Assigned task:
Below is a listing; print exactly its lines from the one containing "Where should I click to: Select" down to the one containing "Task: Grab the drag handle of پرسش row", both inclusive, with every picture left out.

********

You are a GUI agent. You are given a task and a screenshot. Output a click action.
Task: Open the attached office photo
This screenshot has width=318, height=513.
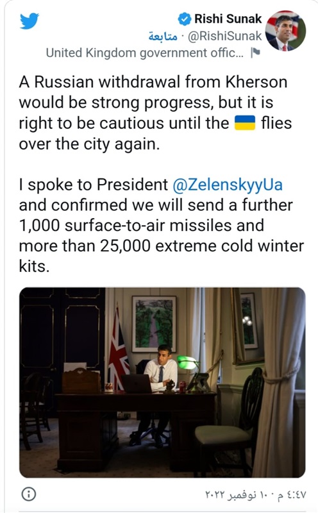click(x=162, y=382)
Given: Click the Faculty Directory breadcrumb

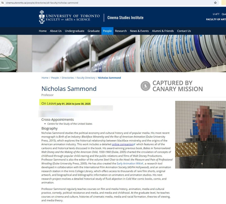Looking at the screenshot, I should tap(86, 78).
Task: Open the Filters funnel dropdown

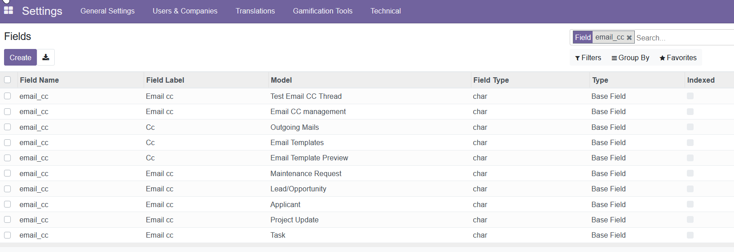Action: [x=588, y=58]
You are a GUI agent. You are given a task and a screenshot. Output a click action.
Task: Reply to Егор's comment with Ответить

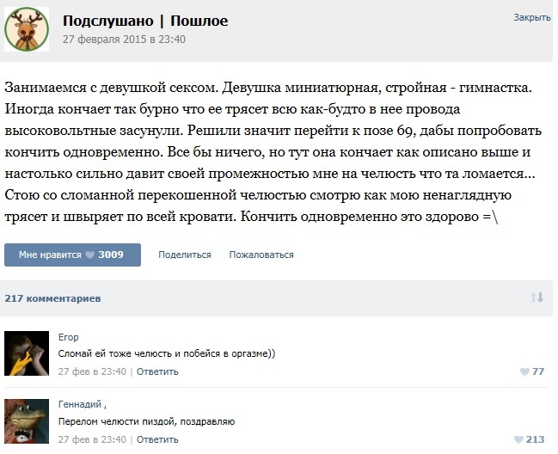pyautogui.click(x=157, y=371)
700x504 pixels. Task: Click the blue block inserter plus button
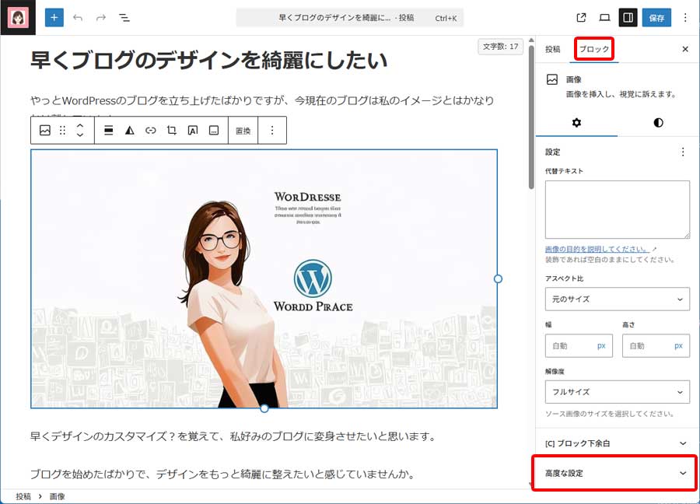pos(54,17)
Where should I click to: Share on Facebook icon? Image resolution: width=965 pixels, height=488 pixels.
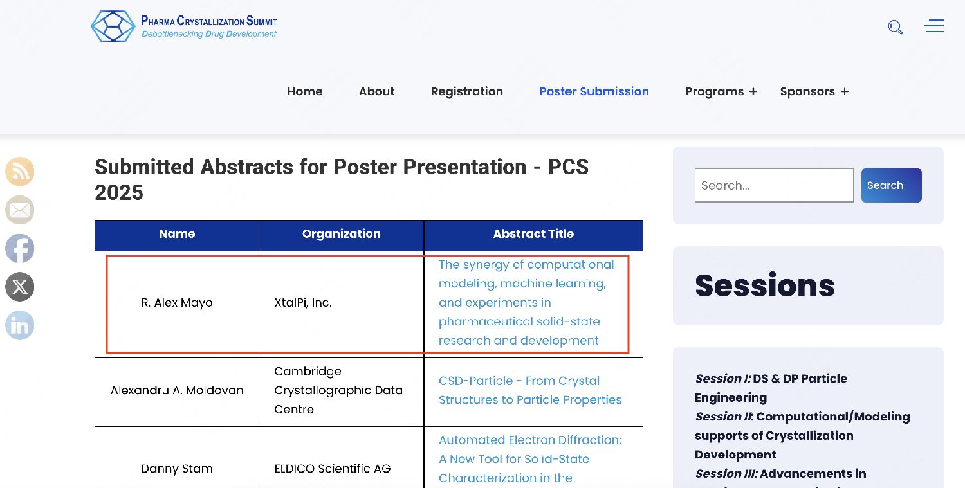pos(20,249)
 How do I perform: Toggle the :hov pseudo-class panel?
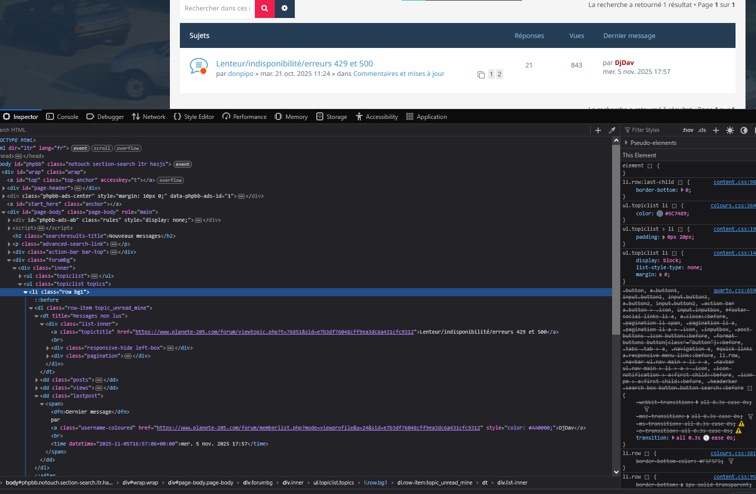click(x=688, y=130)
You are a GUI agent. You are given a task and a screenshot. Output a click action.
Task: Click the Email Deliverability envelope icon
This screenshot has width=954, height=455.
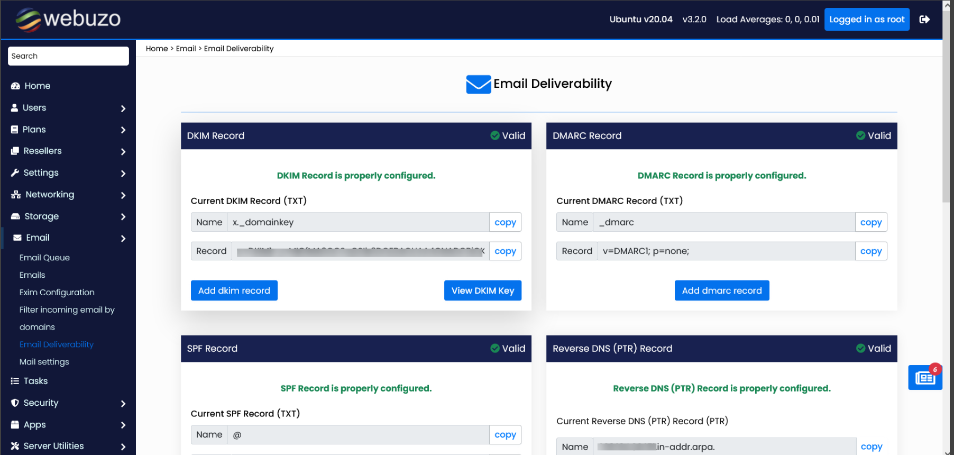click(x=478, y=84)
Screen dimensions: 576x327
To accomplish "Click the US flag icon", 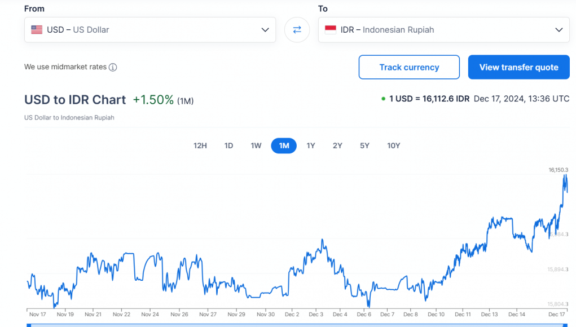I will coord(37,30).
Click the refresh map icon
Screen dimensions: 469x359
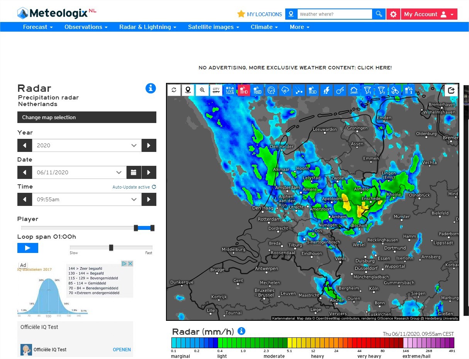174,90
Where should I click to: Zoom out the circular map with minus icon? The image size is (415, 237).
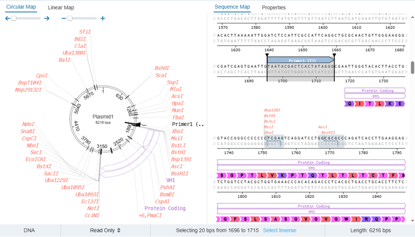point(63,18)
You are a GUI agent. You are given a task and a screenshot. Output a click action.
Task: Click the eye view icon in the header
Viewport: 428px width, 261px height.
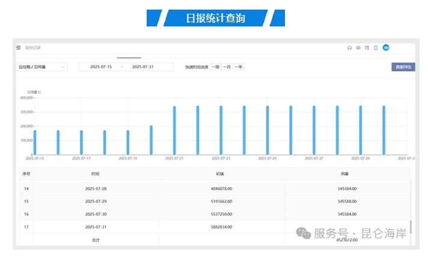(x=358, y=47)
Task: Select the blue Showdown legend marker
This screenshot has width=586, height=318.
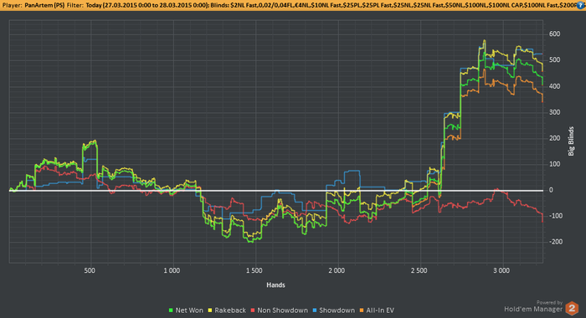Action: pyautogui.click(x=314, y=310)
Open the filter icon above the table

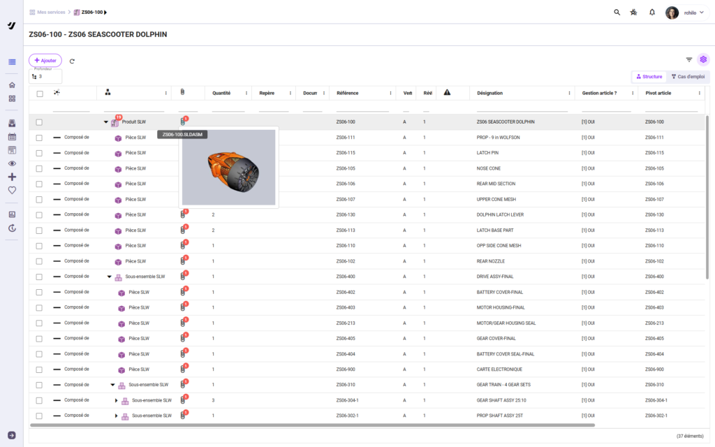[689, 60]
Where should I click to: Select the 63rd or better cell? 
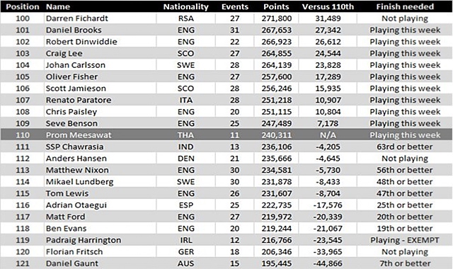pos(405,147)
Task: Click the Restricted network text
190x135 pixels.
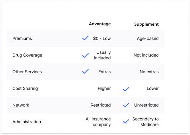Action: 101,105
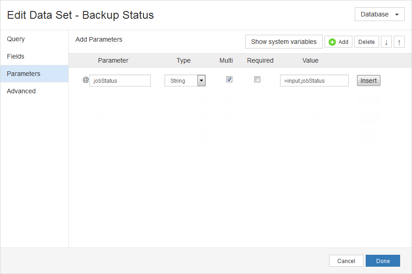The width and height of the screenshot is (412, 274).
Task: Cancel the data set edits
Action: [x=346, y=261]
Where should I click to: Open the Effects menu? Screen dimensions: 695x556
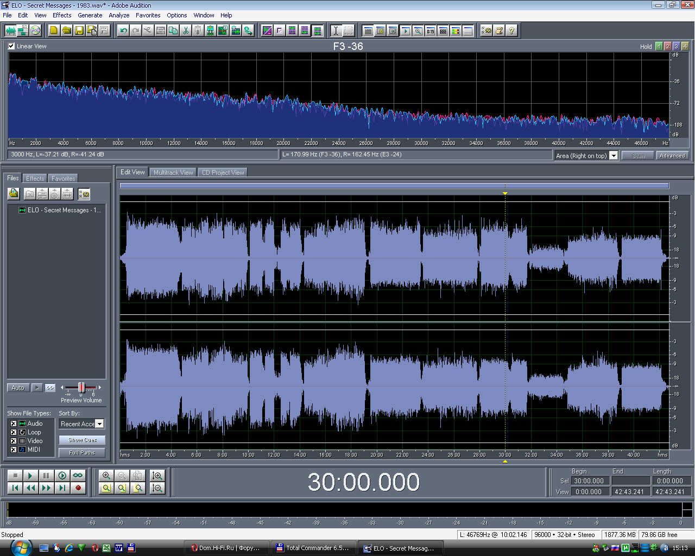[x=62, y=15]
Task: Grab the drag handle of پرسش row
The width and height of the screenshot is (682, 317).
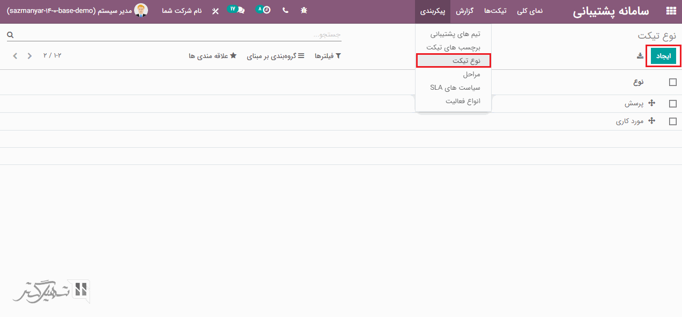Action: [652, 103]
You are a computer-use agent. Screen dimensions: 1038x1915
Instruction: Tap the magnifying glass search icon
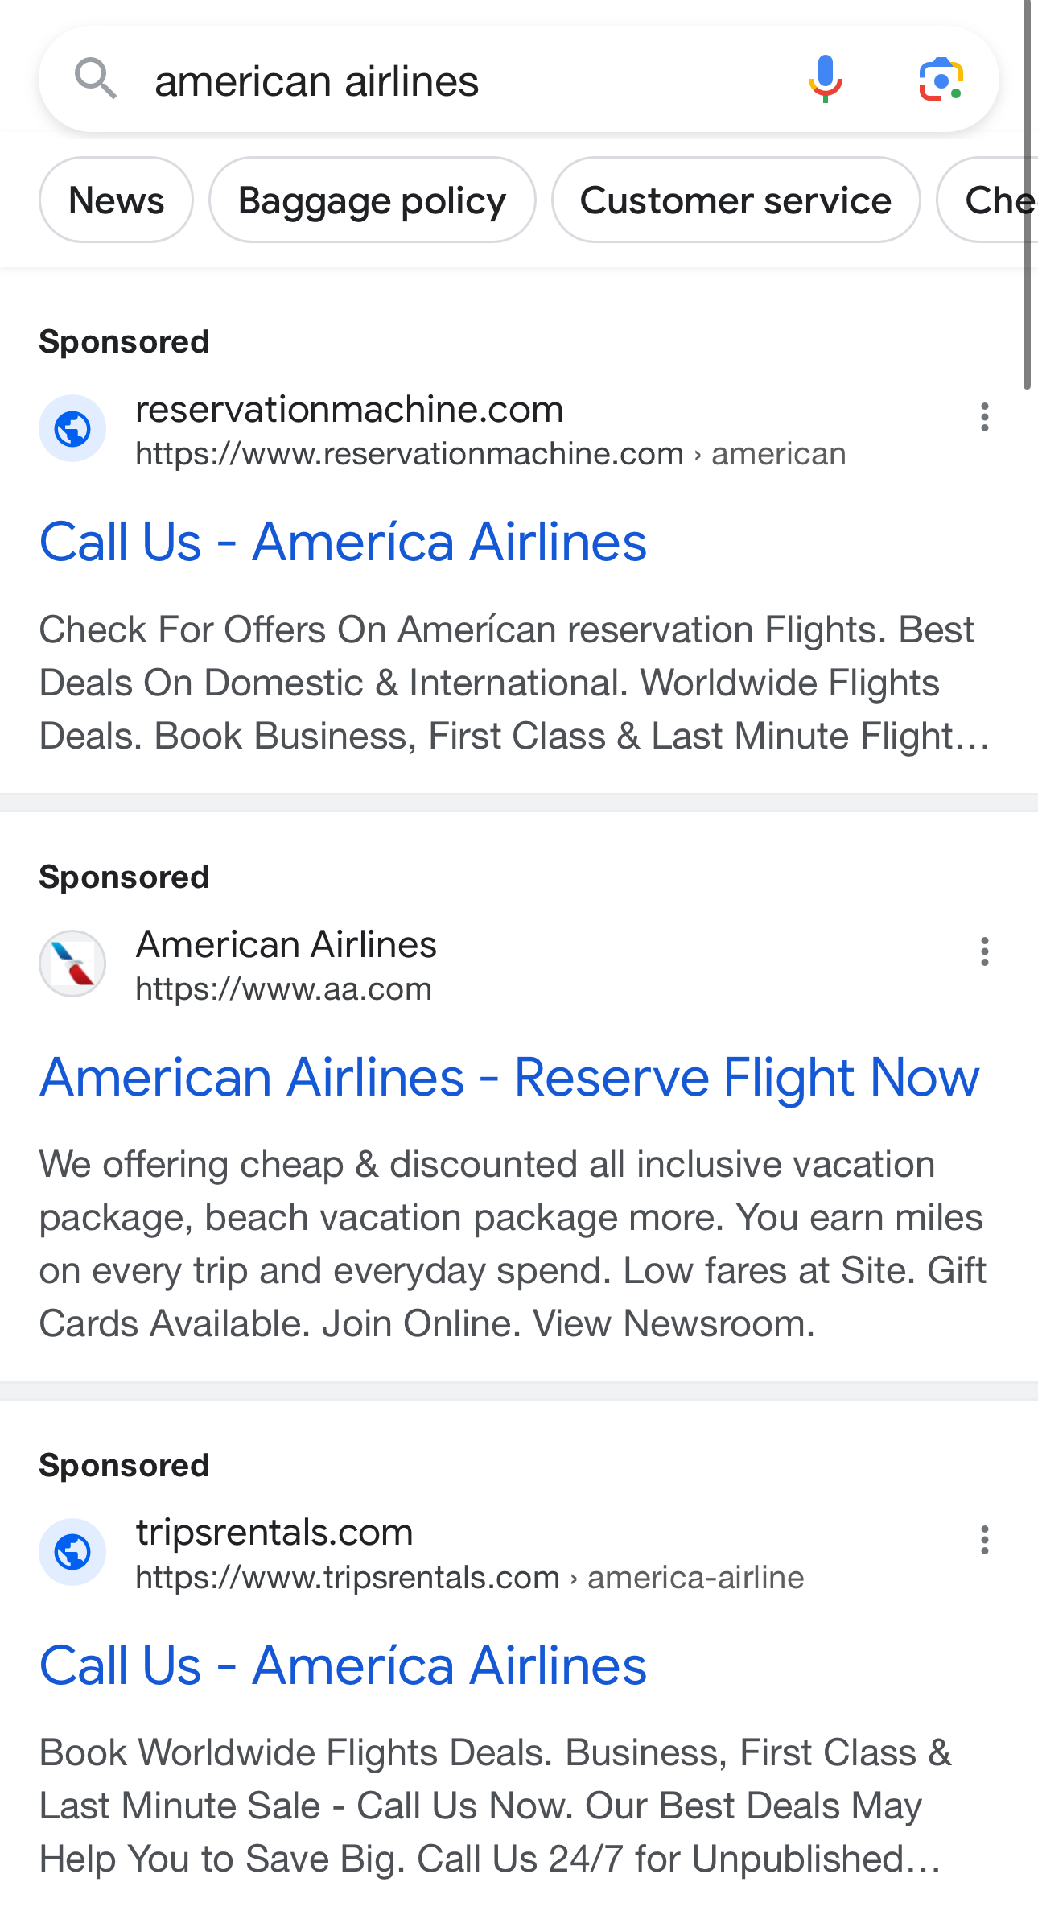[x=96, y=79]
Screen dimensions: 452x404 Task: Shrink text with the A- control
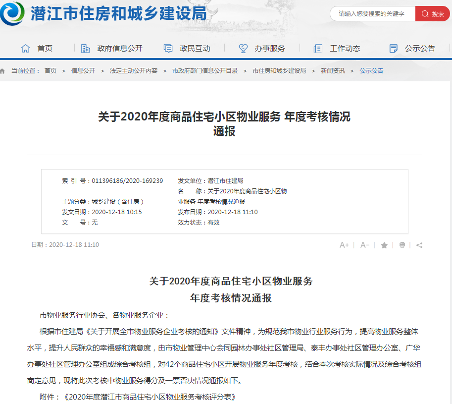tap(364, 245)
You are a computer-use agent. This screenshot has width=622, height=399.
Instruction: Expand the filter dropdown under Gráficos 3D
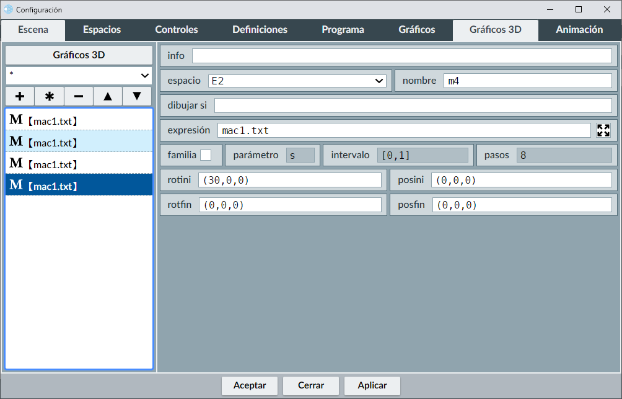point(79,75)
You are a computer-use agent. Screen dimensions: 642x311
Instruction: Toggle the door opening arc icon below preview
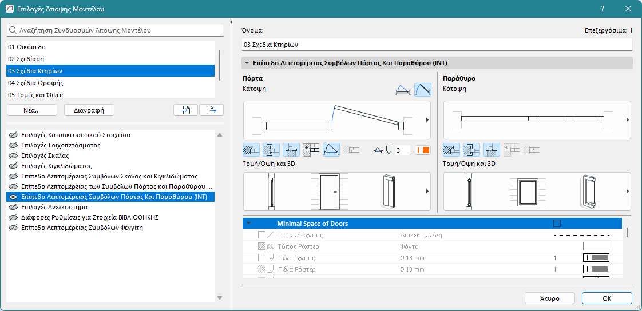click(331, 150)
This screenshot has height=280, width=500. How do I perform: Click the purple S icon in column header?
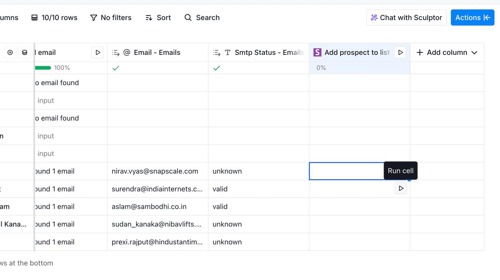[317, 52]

********

Result:
Where should I click to: Select the 63rd or better cell? 
pos(405,147)
Task: Click the Restricted network text
190x135 pixels.
Action: 101,105
The width and height of the screenshot is (412, 274).
Task: Cancel the data set edits
Action: [x=346, y=261]
Where should I click to: Open the Effects menu? Screen dimensions: 695x556
[x=62, y=15]
Task: Grab the drag handle of پرسش row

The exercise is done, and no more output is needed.